One of the Liberal government’s key funds for ailing legacy media companies is set to expire at the end of March and news organizations are panicking over a lack of clarity on whether the fund will be renewed by Ottawa.
The Local Journalism Initiative was introduced by Prime Minister Justin Trudeau in 2019 to offer up $50 million in funding over five years.
Funds for eligible media companies are supposed to be used to hire journalists to report on local stories.
According to News Media Canada, a group that has lobbied the federal government to step in to save the legacy media, there have been over 400 journalists hired under the program.
All of them could be out of work if the fund doesn’t get renewed, the organization is warning.
“Frankly, there are no other current federal funding initiatives that can replace it. It is a world-class program that other countries are looking at,” News Media Canada CEO Paul Deegan told CBC News.
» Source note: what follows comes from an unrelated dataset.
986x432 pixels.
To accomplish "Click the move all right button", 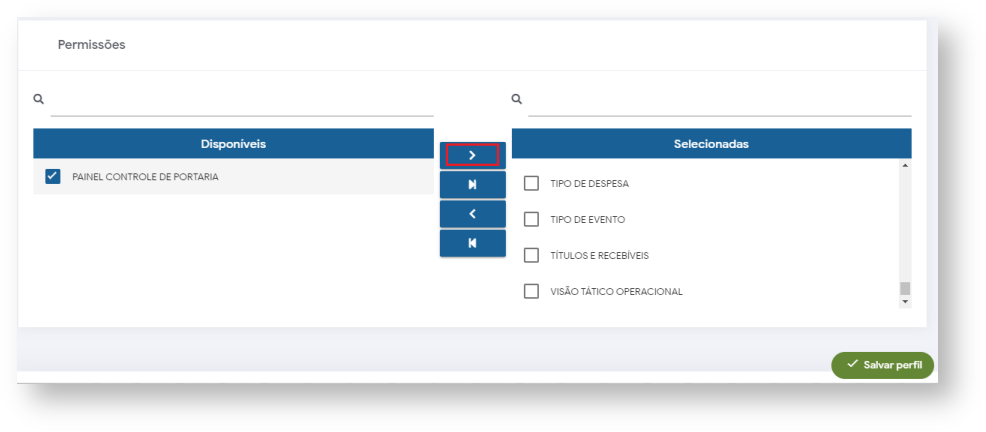I will coord(472,184).
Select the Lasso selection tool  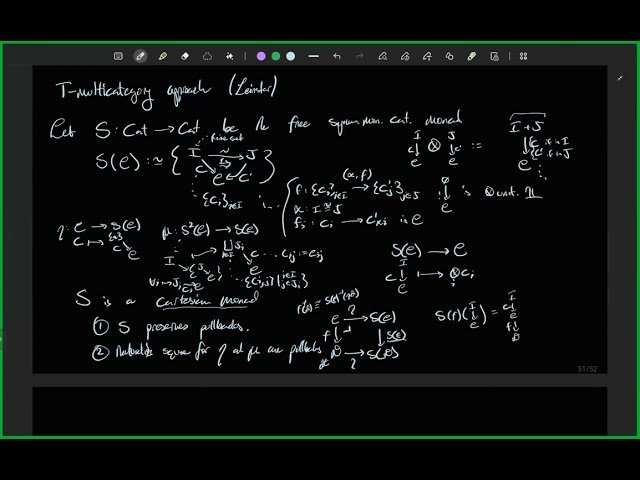207,56
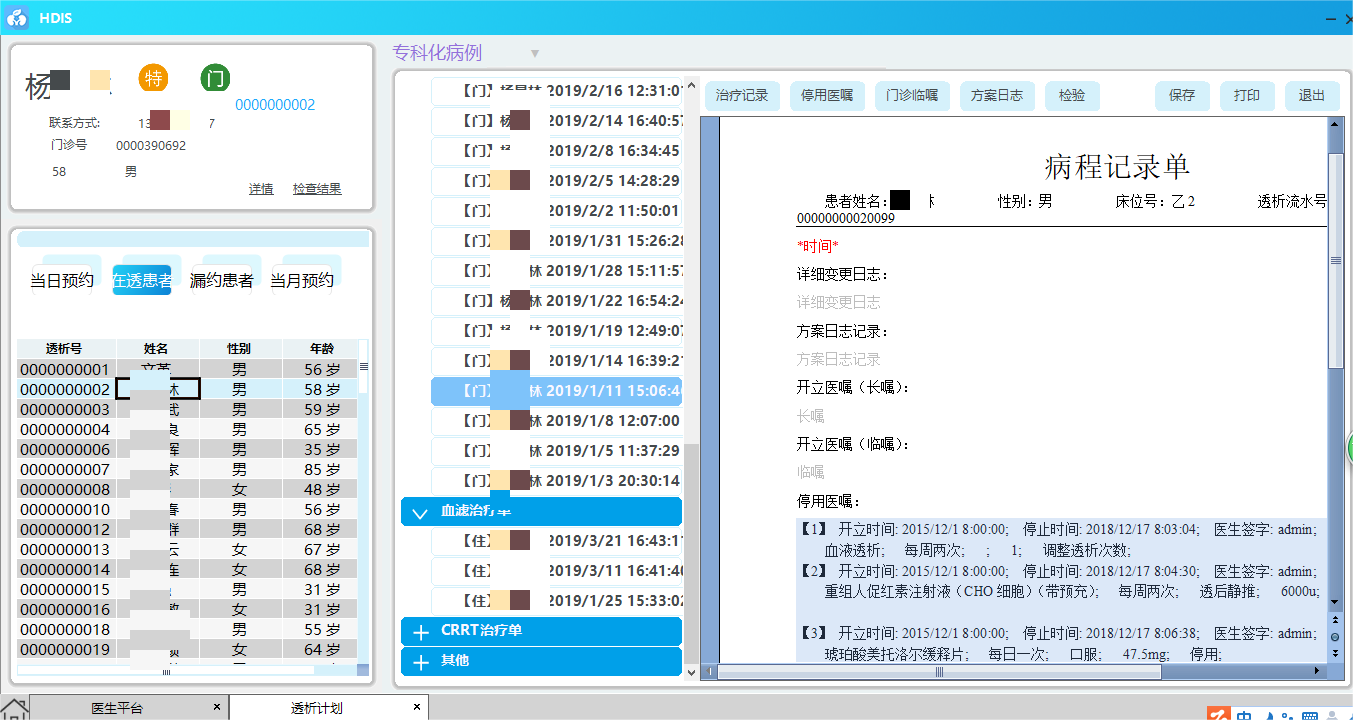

Despite appeals from the legacy media to extend the fund, the Liberal government has not yet announced what the initiative’s future might be.
“If I were to be asking for anything, it would be clear, more timely information that allows publishers to make informed decisions on what we know is going to happen,” said legacy media advocate and Press Forward chair, Jeanette Ageson.
Despite receiving taxpayer funding, some legacy media companies have halted local journalism.
In 2022, Saltwire Network, one of Atlantic Canada’s major legacy media companies, stopped home deliveries of physical newspapers to certain rural communities in northern Nova Scotia.
Saltwire Network has received funds from the Local Journalism Initiative.
In a March 2021 article, Saltwire Network’s senior managing editor, Steve Bartlett, acknowledged the significance of federally-financed local journalism initiative in covering remote regions, suggesting the company was committed to addressing “news deserts” in remote parts of Eastern Canada.